Ten minutes later, after much careful maneuvering, I'm back on solid ground, being hugged ecstatically by Fleur and Claude.
“Good work, everyone!” shouts Fleur, pure euphoria sweeping over our little huddle.
“Ha!” laughs Claude. “It takes more than a ten-foot wall to beat us!”
“Precisely . . . we're invincible!” I giggle proudly, looking around. “So, er, what shall we do next?”
“Well, we should . . . er,” Claude begins, but then she pauses and looks quite anxious. It's just then that we realize that we've broken into our headmaster's property, and that Fleur is standing in only a thong and a T-shirt with her bottom hanging out.
Some people might say we are potentially in a lot of trouble, but then something else very terrible indeed takes our minds off it.
The sound of dogs barking. Yapping, growling and drawing closer by the second!
“Oh hell!” says Claude. “Oh please, God, no!”
“Is that what I think it is?” I shudder.
“Guard dogs!” squeals Fleur, as the terrifying noise gets louder.
“Runnnnnnnnn!” shouts Claude, as three massive, slobbering, hairy dogs appear on the horizon around the left-hand side of Pomfrey Manor. “Run as fast as you can!”
“Aaaaaaaaaaggghhhhh!” we squeal, tearing in the opposite direction. I don't dare look behind me! All I hear is dogs panting, drooling and yapping, beside themselves with excitement, clearly sizing the LBD up as a tasty, protein-rich, between-meals snack.

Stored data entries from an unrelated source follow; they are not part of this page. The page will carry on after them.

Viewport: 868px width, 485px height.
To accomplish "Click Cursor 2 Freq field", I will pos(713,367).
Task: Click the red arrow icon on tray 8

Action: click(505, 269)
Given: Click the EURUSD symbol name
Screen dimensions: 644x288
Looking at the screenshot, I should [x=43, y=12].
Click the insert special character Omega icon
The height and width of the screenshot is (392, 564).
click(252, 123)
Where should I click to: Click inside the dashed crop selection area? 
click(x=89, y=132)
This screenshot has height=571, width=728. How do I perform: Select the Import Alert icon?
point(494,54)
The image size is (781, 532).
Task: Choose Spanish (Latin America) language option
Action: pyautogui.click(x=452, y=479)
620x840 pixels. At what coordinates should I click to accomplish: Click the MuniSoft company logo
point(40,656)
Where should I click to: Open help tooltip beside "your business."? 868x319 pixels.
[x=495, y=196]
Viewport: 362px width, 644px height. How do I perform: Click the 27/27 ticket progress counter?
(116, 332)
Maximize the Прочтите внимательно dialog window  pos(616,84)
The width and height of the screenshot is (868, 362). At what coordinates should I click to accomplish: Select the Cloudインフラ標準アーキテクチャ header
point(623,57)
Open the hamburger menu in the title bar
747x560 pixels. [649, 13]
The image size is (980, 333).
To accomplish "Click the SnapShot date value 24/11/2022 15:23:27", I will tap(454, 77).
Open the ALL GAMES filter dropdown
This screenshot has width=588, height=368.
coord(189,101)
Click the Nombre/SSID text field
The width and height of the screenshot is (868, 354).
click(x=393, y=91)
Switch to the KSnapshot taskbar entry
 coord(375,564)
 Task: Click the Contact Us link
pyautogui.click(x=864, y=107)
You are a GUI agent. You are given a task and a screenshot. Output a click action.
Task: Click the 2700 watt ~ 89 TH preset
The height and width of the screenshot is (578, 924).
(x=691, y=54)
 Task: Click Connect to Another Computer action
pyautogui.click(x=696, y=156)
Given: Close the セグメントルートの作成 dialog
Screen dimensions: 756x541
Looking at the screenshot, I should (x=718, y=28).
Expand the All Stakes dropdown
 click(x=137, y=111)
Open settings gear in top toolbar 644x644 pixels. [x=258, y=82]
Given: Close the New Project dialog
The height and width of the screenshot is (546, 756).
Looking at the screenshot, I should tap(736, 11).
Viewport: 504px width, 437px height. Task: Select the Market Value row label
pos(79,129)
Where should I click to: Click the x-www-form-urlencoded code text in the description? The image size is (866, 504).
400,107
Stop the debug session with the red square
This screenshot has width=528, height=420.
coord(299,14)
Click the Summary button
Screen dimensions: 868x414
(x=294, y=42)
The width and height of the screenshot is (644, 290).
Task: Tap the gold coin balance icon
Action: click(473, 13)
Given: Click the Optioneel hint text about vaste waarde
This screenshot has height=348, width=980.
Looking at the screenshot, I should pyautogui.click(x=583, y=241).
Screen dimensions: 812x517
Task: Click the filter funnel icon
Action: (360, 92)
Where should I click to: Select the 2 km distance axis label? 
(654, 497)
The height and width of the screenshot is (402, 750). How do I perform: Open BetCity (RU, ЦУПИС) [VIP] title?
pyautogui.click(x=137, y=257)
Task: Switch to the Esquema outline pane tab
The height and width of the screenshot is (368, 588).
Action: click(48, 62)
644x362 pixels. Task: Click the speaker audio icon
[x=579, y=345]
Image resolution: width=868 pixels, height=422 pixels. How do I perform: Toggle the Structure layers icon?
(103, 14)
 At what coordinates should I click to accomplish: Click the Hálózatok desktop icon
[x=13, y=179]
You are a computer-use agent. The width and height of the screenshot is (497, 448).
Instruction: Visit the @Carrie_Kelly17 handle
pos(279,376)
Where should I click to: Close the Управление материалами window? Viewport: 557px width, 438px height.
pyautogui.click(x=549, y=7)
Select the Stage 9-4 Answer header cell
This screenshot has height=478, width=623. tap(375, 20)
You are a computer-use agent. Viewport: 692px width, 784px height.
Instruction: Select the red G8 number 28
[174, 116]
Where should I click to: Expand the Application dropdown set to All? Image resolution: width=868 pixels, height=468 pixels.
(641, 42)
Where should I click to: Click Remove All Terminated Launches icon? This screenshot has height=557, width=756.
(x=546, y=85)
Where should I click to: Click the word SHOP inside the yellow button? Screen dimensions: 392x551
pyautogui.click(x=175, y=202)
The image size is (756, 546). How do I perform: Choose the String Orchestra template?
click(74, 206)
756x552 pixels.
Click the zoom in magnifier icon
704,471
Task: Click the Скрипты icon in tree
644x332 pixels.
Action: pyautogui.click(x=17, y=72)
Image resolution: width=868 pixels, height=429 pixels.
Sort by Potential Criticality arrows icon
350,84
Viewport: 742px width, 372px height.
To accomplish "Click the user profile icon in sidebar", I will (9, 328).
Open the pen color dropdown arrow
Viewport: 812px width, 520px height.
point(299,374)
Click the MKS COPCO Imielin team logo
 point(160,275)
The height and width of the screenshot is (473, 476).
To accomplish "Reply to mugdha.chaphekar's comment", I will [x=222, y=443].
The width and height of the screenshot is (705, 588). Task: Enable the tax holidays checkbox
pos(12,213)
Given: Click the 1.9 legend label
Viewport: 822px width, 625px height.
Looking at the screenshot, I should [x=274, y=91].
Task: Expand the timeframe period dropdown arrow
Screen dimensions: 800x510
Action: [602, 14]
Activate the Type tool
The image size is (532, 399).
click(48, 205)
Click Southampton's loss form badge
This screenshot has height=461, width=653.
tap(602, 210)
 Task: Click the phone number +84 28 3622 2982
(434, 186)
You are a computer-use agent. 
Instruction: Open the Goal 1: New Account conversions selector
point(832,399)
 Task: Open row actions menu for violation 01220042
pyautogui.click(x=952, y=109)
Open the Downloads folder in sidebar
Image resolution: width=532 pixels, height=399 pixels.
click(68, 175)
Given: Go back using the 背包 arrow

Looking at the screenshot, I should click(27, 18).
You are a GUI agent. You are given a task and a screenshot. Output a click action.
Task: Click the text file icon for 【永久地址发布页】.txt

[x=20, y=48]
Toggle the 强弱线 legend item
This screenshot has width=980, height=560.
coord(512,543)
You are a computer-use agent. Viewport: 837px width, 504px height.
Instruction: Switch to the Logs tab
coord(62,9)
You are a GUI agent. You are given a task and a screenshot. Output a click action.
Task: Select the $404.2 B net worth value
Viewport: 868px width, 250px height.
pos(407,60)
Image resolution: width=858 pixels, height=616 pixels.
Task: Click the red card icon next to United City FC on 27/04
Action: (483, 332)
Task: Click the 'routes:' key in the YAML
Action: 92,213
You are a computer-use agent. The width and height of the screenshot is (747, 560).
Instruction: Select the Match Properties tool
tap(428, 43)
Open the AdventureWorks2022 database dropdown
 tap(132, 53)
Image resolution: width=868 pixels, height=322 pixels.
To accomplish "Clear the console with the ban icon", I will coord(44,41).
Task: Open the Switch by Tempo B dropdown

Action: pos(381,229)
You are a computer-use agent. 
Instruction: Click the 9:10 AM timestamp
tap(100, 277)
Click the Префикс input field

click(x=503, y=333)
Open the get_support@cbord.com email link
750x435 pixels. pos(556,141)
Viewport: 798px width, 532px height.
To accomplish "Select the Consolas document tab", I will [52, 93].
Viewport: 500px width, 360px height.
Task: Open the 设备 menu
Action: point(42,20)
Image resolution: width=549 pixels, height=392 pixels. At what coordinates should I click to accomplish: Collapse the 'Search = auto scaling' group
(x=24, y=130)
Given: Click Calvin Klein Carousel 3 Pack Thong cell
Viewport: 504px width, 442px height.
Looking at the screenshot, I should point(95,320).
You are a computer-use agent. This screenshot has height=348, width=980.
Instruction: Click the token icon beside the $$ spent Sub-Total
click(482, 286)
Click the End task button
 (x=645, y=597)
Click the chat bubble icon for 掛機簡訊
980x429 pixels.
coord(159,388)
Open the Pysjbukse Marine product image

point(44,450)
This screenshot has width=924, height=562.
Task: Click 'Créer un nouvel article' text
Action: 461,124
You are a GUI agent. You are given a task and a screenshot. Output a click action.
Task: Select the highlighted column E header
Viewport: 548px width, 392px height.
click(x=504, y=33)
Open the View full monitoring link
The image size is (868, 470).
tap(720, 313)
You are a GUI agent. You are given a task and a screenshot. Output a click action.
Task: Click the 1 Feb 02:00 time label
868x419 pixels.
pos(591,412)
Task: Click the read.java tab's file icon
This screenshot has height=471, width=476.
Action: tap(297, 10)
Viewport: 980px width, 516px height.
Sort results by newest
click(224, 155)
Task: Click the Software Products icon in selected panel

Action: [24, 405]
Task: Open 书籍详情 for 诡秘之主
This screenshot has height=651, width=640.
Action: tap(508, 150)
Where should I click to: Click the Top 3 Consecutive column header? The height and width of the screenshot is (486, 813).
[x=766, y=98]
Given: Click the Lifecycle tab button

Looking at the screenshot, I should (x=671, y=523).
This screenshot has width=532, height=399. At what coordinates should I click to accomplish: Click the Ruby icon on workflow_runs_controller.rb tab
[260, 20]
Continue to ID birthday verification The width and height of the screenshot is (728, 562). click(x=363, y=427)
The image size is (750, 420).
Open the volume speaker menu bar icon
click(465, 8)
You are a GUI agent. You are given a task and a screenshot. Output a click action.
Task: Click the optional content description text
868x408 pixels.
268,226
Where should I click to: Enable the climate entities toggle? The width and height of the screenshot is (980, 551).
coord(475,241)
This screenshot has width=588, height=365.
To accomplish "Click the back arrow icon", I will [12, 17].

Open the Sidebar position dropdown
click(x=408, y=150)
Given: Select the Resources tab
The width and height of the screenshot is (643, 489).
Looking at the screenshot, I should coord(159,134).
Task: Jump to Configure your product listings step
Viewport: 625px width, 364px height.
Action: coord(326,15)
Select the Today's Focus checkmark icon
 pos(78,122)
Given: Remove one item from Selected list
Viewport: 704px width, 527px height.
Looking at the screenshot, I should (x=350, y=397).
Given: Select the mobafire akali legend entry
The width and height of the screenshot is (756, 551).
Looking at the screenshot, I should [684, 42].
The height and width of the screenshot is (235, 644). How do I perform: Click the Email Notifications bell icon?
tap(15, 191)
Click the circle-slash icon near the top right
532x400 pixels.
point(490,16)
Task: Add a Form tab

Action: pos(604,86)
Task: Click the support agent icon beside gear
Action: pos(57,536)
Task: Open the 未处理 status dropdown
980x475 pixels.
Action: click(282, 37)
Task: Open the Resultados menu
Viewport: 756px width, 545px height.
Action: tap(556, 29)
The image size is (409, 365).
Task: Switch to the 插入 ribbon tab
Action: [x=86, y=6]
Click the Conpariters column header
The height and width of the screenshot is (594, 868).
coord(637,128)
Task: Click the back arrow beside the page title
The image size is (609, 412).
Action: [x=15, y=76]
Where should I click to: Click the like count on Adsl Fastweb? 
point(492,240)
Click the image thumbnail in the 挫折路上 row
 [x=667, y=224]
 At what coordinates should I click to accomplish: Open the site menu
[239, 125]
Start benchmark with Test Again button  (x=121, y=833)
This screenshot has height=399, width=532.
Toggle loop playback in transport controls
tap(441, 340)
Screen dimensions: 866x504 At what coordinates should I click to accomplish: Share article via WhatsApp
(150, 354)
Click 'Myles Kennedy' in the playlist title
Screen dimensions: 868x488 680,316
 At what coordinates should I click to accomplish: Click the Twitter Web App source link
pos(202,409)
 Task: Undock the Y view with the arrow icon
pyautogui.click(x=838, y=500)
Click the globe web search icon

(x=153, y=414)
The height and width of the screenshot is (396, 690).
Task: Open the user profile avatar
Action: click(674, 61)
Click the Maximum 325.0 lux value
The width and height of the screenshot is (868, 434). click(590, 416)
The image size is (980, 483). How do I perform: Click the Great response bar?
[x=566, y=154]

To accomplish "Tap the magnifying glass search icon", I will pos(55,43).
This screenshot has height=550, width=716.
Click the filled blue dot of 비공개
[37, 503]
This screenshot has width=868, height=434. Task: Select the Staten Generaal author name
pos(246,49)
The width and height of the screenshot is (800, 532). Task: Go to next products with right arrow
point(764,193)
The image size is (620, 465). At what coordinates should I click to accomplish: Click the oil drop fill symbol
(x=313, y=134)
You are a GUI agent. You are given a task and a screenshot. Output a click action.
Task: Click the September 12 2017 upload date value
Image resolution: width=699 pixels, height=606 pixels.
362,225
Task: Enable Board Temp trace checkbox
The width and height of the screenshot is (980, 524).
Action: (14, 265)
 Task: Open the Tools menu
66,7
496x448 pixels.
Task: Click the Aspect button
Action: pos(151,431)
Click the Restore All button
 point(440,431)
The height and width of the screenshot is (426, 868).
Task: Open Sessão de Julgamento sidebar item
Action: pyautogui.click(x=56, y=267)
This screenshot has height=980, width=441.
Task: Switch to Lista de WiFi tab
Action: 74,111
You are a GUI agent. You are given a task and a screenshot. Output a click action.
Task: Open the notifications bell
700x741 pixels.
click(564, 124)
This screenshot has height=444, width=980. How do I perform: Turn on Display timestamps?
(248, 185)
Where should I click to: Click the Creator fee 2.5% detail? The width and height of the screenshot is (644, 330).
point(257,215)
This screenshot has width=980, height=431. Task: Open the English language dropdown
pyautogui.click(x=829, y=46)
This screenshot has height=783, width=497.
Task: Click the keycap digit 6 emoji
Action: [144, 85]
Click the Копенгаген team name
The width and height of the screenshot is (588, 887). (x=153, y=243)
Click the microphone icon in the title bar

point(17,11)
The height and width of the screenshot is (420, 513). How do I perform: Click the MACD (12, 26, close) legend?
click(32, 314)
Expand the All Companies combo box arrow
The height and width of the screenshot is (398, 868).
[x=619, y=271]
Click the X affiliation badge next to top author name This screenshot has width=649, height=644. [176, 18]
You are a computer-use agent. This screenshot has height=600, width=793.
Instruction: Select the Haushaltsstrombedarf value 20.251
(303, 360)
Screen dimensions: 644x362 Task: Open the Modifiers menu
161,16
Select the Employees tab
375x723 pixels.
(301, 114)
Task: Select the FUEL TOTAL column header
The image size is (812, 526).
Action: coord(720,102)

Suddenly a black dog manages to charge past me, turning itself around to go in for the attack. Aaaaaaaaagh! Behind me, I hear Claude screaming, stumbling, beginning to sob. Fleur's screeching loudest of all. I think she's being bitten on the bum. It's like a horror movie! All I can do is fall to my knees, cover my face and wait for the savage mauling to begin.
“Get off me!” screams Claude. “Get off! Owwwwwww!”
“Aaaagggghhhh! Mr. McGraw! Save us!” I yell pitifully as a slobbery, rough tongue licks across my face.
“Get off! Get off!” Claude howls. “Agh! My face!”
But then bizarrely, I hear Claude giggle.
A rough canine tongue licks across my ear again, accompanied by a blast of breath that isn't exactly minty fresh.
I dare to open one eye.
Standing before me, peering straight at me, is an enormous black pedigree poodle, with a preposterous fluffy Afro, impish coal-black eyes, a shiny black button nose and daft, strategically shaved fluffy “leg warmers.” The dog gazes at me playfully, tilting its head to the side, before holding out one dainty paw to shake hands.